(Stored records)

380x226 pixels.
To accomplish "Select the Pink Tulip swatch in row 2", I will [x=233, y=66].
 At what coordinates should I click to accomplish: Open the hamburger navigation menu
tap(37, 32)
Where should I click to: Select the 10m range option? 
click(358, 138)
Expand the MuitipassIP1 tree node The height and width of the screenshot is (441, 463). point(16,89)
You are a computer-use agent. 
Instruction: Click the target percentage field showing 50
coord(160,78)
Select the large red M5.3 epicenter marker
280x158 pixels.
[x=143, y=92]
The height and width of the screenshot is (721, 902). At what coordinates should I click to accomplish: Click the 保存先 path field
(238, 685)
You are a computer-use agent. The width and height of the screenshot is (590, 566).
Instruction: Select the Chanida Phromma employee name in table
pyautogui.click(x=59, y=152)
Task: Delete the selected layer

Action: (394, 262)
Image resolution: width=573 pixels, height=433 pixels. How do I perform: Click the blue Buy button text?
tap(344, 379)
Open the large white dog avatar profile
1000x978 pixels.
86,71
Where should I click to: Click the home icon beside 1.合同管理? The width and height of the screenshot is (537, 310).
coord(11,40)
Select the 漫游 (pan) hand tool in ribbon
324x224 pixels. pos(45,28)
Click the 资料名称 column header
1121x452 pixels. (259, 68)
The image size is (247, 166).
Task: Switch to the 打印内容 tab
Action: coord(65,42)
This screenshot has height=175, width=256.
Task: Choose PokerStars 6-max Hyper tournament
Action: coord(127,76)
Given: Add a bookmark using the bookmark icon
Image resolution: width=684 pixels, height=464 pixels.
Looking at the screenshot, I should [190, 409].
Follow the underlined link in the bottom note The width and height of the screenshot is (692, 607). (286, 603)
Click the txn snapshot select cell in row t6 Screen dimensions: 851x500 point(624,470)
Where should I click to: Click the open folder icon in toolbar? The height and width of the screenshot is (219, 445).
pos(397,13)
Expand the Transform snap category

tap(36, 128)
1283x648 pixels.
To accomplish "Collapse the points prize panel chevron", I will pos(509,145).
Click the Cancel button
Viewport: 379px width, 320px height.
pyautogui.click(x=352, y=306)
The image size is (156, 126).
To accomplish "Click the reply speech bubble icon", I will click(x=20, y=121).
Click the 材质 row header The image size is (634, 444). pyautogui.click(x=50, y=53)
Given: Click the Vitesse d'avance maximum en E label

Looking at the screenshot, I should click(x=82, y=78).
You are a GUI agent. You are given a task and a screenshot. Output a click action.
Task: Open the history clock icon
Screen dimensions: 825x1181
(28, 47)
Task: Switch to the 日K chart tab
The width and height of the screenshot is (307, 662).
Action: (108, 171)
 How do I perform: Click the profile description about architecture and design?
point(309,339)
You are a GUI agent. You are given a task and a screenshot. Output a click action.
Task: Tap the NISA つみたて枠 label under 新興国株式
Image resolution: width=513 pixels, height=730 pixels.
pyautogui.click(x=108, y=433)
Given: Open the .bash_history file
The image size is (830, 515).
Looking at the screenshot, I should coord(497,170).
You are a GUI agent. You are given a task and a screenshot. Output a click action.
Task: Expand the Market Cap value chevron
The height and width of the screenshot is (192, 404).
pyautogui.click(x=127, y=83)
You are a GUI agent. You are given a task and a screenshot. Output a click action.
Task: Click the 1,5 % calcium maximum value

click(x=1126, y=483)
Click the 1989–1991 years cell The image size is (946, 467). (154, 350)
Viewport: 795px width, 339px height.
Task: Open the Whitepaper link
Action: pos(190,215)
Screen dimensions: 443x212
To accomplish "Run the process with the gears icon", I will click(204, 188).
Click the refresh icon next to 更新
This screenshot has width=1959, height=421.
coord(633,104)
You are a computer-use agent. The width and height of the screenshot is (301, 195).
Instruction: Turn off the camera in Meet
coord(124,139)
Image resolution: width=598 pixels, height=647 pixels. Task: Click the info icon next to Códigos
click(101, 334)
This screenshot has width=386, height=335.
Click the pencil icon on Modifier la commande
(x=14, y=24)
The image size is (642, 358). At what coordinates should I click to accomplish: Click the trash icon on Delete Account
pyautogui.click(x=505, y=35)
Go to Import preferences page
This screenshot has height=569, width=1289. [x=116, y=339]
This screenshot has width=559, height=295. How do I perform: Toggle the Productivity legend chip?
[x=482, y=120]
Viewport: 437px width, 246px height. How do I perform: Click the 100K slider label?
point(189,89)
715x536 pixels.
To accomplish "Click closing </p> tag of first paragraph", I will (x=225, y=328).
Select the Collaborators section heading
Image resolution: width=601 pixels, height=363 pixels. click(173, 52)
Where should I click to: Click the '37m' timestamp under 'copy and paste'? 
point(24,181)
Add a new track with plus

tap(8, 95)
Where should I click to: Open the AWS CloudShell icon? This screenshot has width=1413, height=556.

**ACTION ITEM**
Going through the data above, return each line with the word "computer".

**EXERCISE OUTPUT**
You are a computer-use agent. 
You are a computer-use agent. The width and height of the screenshot is (590, 566).
You are a computer-use agent. The width and height of the screenshot is (301, 195).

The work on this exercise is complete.